── GIVEN ENTRIES
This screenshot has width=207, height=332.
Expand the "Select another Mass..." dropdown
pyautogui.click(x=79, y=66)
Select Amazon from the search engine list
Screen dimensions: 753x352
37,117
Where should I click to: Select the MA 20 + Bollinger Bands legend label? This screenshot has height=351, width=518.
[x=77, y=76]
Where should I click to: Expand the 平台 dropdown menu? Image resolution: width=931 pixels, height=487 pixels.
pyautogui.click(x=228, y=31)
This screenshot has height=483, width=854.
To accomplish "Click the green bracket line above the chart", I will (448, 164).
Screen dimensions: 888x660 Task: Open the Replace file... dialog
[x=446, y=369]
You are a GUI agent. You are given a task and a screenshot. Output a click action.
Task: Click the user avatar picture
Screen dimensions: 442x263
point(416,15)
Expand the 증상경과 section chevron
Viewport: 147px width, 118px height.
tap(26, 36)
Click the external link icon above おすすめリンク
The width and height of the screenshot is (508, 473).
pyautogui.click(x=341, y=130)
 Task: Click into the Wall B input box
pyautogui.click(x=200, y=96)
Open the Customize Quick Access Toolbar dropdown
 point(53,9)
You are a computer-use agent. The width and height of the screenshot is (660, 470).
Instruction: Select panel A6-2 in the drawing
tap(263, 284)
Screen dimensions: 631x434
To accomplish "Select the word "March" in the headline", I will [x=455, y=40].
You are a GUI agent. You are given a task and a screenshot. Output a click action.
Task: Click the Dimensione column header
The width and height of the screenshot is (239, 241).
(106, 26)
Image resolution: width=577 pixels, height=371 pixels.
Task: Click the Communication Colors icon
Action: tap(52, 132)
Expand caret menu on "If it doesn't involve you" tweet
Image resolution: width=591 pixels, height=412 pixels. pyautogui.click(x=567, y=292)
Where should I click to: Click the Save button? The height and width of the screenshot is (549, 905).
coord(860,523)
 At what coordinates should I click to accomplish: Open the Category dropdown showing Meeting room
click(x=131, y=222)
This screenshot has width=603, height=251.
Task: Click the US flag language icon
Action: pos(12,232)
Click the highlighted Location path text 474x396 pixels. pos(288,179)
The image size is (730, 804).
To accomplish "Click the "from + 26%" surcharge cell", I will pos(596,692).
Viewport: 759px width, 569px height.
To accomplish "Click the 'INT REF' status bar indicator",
────
• WHAT THE EXERCISE ASKS:
Repeat all the records without altering a single word.

• SOLVED EXERCISE:
This screenshot has width=207, height=332.
Expand the "Select another Mass..." dropdown
pyautogui.click(x=79, y=66)
Select Amazon from the search engine list
Screen dimensions: 753x352
37,117
Where should I click to: Select the MA 20 + Bollinger Bands legend label? This screenshot has height=351, width=518.
[x=77, y=76]
Where should I click to: Expand the 平台 dropdown menu? Image resolution: width=931 pixels, height=487 pixels.
pyautogui.click(x=228, y=31)
This screenshot has height=483, width=854.
To accomplish "Click the green bracket line above the chart", I will (448, 164).
Screen dimensions: 888x660 Task: Open the Replace file... dialog
[x=446, y=369]
You are a GUI agent. You are given a task and a screenshot. Output a click action.
Task: Click the user avatar picture
Screen dimensions: 442x263
point(416,15)
Expand the 증상경과 section chevron
Viewport: 147px width, 118px height.
tap(26, 36)
Click the external link icon above おすすめリンク
The width and height of the screenshot is (508, 473).
pyautogui.click(x=341, y=130)
 Task: Click into the Wall B input box
pyautogui.click(x=200, y=96)
Open the Customize Quick Access Toolbar dropdown
 point(53,9)
You are a computer-use agent. The width and height of the screenshot is (660, 470).
Instruction: Select panel A6-2 in the drawing
tap(263, 284)
Screen dimensions: 631x434
To accomplish "Select the word "March" in the headline", I will [x=455, y=40].
You are a GUI agent. You are given a task and a screenshot. Output a click action.
Task: Click the Dimensione column header
The width and height of the screenshot is (239, 241).
(106, 26)
Image resolution: width=577 pixels, height=371 pixels.
Task: Click the Communication Colors icon
Action: tap(52, 132)
Expand caret menu on "If it doesn't involve you" tweet
Image resolution: width=591 pixels, height=412 pixels. pyautogui.click(x=567, y=292)
Where should I click to: Click the Save button? The height and width of the screenshot is (549, 905).
coord(860,523)
 At what coordinates should I click to accomplish: Open the Category dropdown showing Meeting room
click(x=131, y=222)
This screenshot has width=603, height=251.
Task: Click the US flag language icon
Action: pos(12,232)
Click the highlighted Location path text 474x396 pixels. pos(288,179)
The image size is (730, 804).
To accomplish "Click the "from + 26%" surcharge cell", I will pos(596,692).
Viewport: 759px width, 569px height.
To accomplish "Click the 'INT REF' status bar indicator",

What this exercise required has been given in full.